The great turning took place a decade ago, while we were all distracted by social networking, smartphones and the emerging banking crisis. Its breathtaking climb since tells us that everything of the previous 40 years—that is, the multi-trillion-dollar revolution in semiconductors, computers, communications and the Internet—was likely nothing but a prelude, a warm-up, for what is to come. It will be upon this wall that millennials will climb their careers against almost-unimaginably quick, complex and ever-changing competition.
Moore’s Law has always induced de-massification: giant mainframe computers become smartwatches, giant vertically-integrated organizations are defeated by what Instapundit’s Glenn Reynolds has dubbed an “Army of Davids.”
Rigid command-and-control structures in every walk of life, from corporations to governments to education, become vulnerable to competition by adaptive and short-lived alliances and confederacies. Now that process is going to attack every corner of society.
Everything is now in play. Millennials face one of the greatest opportunities any generation has ever known: to completely remake the world through boundless digital technology.

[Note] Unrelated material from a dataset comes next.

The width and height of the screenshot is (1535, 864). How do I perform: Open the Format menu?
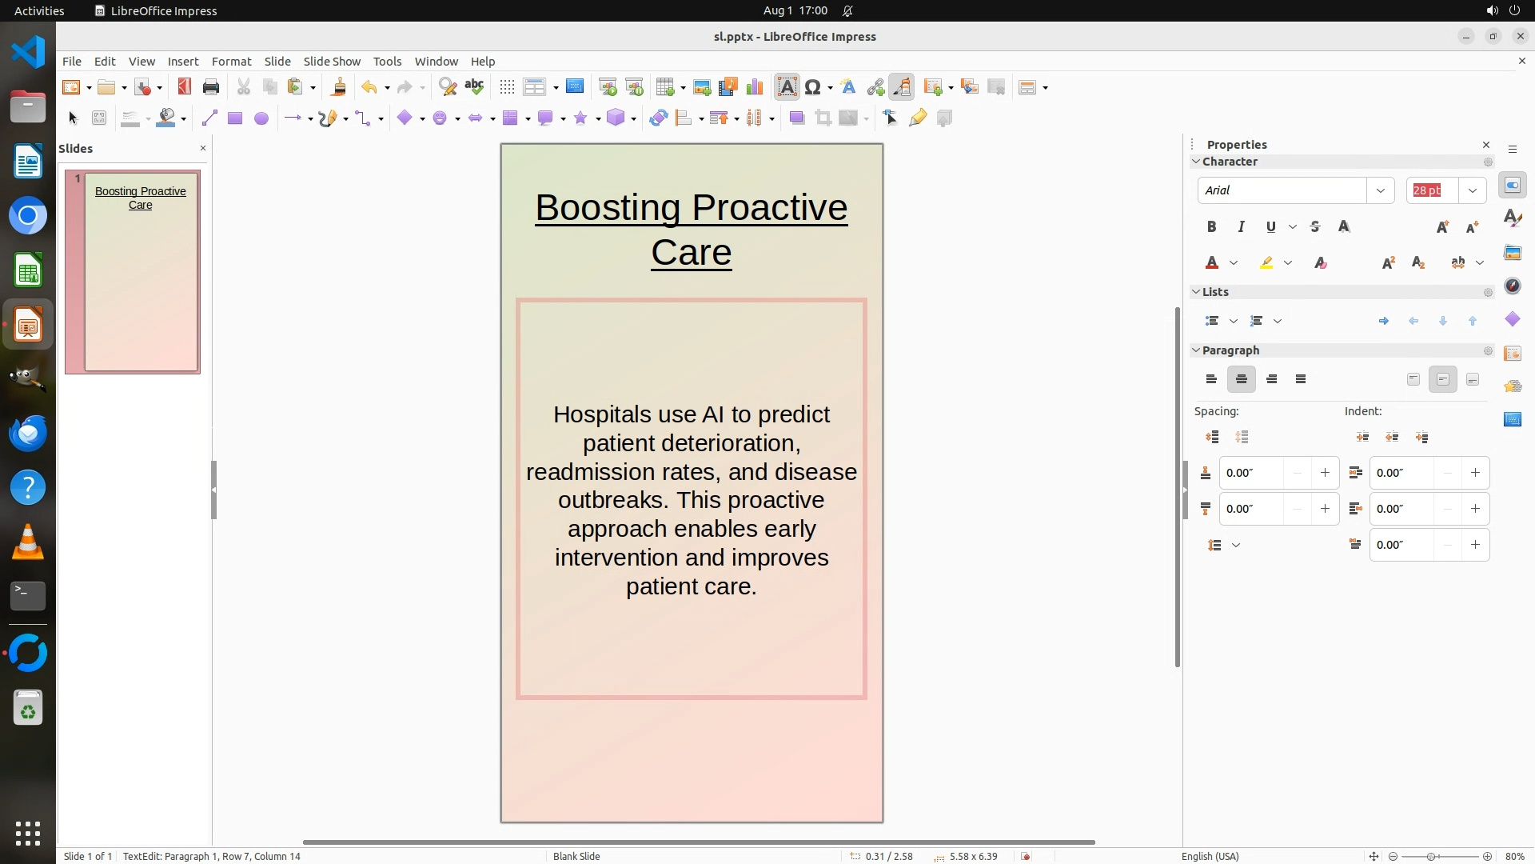231,62
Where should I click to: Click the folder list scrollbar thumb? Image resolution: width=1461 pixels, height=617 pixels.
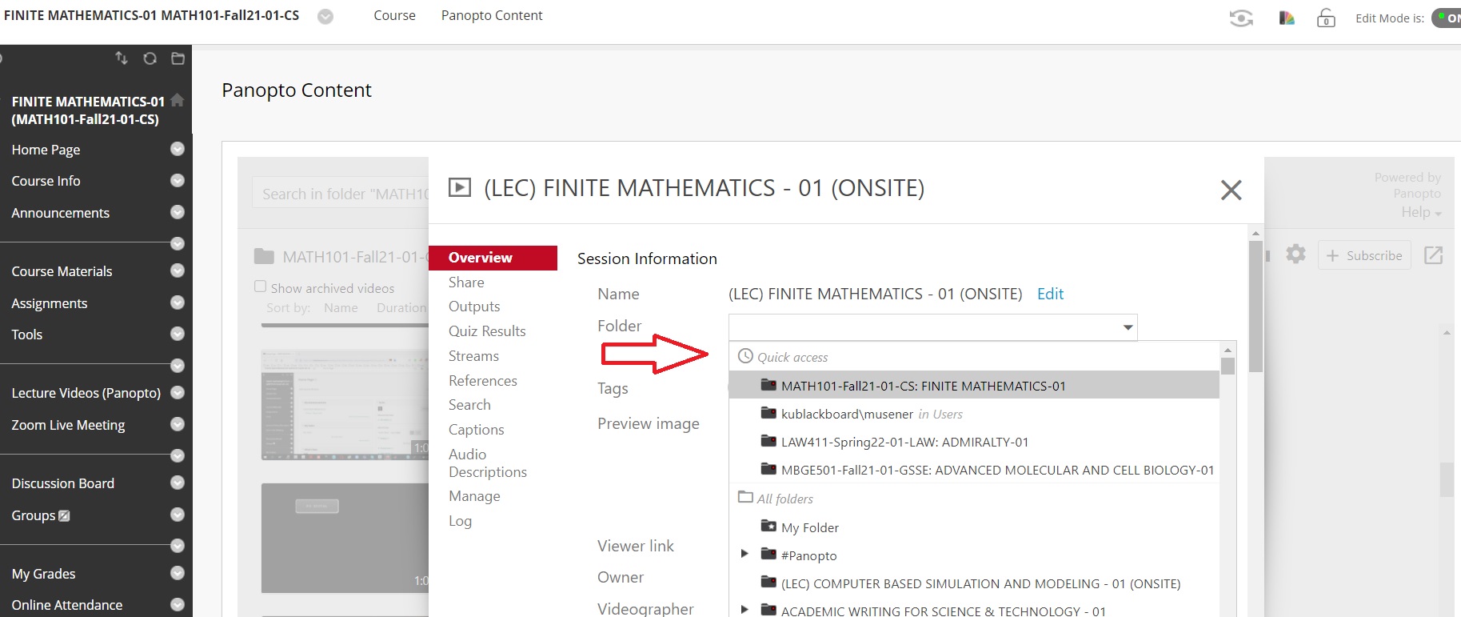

The good news is that this generation seems to be already, often unconsciously, preparing for this adventure—through robotics competitions, gatherings of tech enthusiasts, engineers and tinkerers at Maker Faires and other do-it-yourself events, and playing with new applications for their drones and 3D printers. Having lived their entire lives at the pace of Moore’s Law, they seem to sense that the time has come to hit the accelerator. If millennials don’t entirely get it yet, they soon will.